C’est fait. Le premier draft de la charte pour une meilleure coordination des interventions des différents acteurs en matière de sécurité alimentaire et nutritionnelle un Burkina Faso est enfin disponible grâce à un appui technique et financier de Oxfam et de l’Union Européenne.Le document a été élaboré au cours d’un atelier qui s’est tenu du 21 au 25 septembre 2020 à Ouagadougou sous la présidence du Secrétaire général du Ministère de l’Agriculture et des Aménagements Hydro-agricoles, Lamourdia Thiombiano.  Pour lui, l’élaboration de cette charte était une nécessité. « …Outre la multiplicité des interventions sur les mêmes thématiques/problématiques, la couverture des groupes cibles reste faible pour certaines interventions d’où la nécessité d’élaborer une charte des interventions en matière de sécurité alimentaire et nutritionnelle. L’objectif reste unique, vaincre la faim et la malnutrition en renforçant la résilience des populations face aux chocs divers » a-t-il dit ; avant d’assurer que le Gouvernement fera de la future charte un document légal et prendra toutes les dispositions nécessaires pour l’effectivité de sa mise en œuvre.

Embouchant la même trompette, le Directeur pays de Oxfam au Burkina, Papa Sosthène KONATE, a indiqué que l’élaboration de cette charte est un grand pas dans la mise en œuvre de la Politique Nationale de Sécurité Alimentaire et Nutritionnelle (PNSAN). « Cette charte prend en compte les réalités que vivent les populations durant les crises alimentaires que traversent le Pays.  Elle va permettre aux institutions de l'État et aux autorités locales de jouer pleinement leur rôle dans la prévention, la préparation et la coordination de la gestion des crises alimentaires liées aux chocs naturels et autres perturbations. Grace à ce document les besoins réels des populations seront pris en compte par les différents acteurs (PTF, OSC, ONG…) car les cibles seront biens définies et les ressources seront investies de façon efficiente » a-t-il souligné.

L’idée d’élaborer la charte vient du fait que la multiplicité des interventions sur les mêmes thématiques/problématiques constitue une source évidente de doublons/duplications, de gaspillage de ressources et de conflits d’intérêts.

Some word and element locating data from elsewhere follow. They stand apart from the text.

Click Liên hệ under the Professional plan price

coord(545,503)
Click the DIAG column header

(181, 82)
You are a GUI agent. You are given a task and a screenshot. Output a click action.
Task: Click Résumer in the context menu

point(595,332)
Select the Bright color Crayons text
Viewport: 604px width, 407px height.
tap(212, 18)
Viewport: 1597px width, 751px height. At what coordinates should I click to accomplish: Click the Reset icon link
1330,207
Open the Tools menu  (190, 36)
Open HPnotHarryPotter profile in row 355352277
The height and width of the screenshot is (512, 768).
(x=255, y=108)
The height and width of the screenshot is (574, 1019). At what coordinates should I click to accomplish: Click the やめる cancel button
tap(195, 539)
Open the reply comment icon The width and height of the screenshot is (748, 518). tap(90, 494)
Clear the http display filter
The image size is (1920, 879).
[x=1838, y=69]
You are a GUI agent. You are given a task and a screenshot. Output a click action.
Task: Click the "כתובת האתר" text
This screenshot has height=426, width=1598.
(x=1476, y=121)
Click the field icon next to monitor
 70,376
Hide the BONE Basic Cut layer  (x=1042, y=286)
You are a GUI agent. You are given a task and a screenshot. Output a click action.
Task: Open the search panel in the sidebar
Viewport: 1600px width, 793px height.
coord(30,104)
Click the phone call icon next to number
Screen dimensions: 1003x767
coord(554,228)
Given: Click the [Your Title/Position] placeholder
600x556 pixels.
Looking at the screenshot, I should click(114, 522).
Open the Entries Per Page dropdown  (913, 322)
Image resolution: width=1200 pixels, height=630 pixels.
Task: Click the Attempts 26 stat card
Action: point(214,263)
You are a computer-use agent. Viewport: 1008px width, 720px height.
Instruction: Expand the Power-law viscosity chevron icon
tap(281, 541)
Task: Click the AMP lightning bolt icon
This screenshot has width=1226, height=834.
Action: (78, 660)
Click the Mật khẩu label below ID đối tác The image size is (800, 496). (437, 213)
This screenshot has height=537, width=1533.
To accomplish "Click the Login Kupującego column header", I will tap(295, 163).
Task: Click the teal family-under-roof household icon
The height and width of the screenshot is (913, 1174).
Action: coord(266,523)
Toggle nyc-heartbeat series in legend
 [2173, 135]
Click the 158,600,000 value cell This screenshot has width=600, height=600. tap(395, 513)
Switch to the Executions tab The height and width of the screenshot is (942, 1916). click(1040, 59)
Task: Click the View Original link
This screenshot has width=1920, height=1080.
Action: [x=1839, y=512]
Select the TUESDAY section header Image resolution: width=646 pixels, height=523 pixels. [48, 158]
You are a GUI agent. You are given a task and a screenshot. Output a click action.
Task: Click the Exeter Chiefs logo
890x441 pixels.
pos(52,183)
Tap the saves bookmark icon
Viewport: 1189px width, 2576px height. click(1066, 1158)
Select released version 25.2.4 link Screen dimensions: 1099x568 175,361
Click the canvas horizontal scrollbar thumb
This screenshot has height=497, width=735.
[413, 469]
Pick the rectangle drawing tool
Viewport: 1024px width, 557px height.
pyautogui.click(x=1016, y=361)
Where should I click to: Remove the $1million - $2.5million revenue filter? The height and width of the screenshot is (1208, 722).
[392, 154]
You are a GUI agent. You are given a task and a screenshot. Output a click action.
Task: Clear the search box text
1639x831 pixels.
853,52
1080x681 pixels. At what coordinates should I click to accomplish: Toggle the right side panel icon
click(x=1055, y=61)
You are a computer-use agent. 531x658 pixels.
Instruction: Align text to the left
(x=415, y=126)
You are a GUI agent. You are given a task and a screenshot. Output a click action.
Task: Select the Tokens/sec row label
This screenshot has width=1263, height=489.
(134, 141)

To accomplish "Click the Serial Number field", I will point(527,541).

Ainsi le Secrétariat Exécutif du Conseil National de Sécurité Alimentaire (SE-CNSA), organe institutionnel chargé du suivi de la mise en œuvre des décisions et recommandations de l’Assemblée Générale et du Comité technique de la dite instance, de la planification et de la coordination des actions de mise en œuvre de la PNSAN et des interventions en liens avec la sécurité alimentaire, se retrouve confronté à des difficultés de collecte des données/informations permettant d'identifier les lacunes, de capitaliser les interventions afin de conseiller l’autorité pour la prise de décision éclairée. En attendant son adoption comme outil officiel des interventions en matière de la sécurité alimentaire et nutritionnelle, le premier draft de la charte doit faire l’objet d’approbation au Comité Technique du Conseil National de la Sécurité Alimentaire et de validation à l’Assemblée Générale du même Conseil.

Elle entre dans le cadre de la mise en œuvre du « Projet de Renforcement des capacités du dispositif national de sécurité alimentaire à la préparation et à la réponse aux situations d’urgence dans les zones à risque au Burkina Faso » (DiPECHO).

Mis en œuvre par Oxfam au Burkina et ses partenaires que sont le PAM et ACF, ce projet entièrement financé à hauteur de 1.500.000 € par l’Union Européenne à travers ECHO, vise à contribuer à l'amélioration des capacités des institutions de l'État et des autorités locales dans la gestion des crises alimentaires liées aux chocs naturels et autres perturbations. Il va durer 20 mois et concernera les régions du Sahel, Nord, Est, Centre-Nord.